Stored items:
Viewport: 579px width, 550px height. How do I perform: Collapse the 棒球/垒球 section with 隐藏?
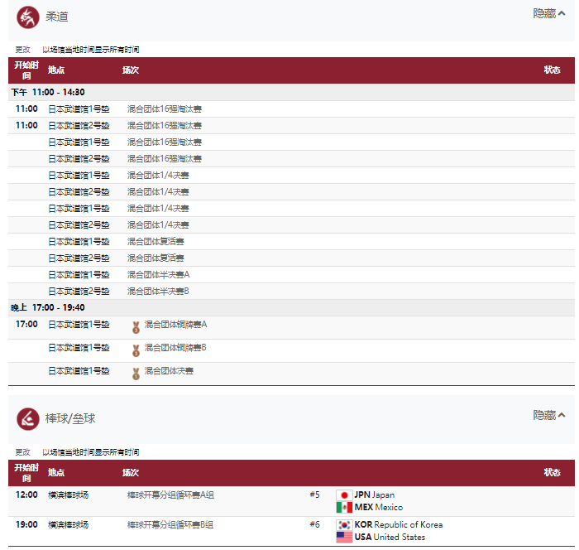(x=548, y=415)
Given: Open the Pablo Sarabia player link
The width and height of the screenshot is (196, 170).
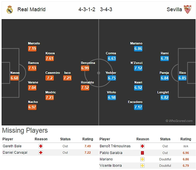Looking at the screenshot, I should pos(111,153).
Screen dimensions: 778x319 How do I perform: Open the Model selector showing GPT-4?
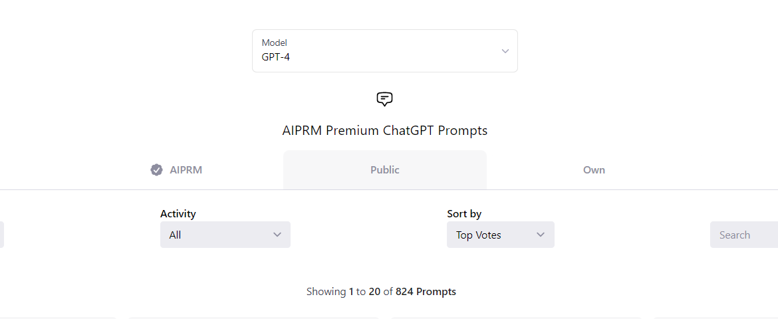(384, 51)
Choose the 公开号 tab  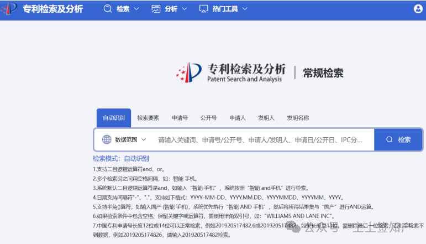click(208, 118)
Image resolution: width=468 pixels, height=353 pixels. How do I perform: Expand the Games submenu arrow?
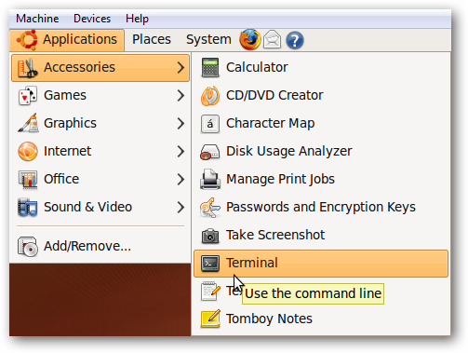pyautogui.click(x=181, y=95)
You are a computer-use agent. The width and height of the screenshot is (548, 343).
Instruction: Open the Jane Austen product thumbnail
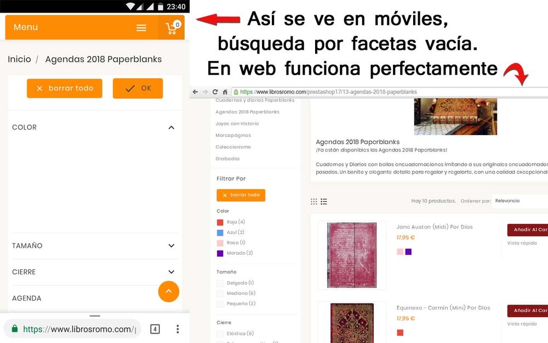point(352,255)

(Task description): The answer consists of the lines from the one holding "You are a computer-use" to the end of the records, inclusive, restated exactly and without pictures.

(Written answer):
You are a computer-use agent. The width and height of the screenshot is (548, 343).
Instruction: Open the Jane Austen product thumbnail
point(352,255)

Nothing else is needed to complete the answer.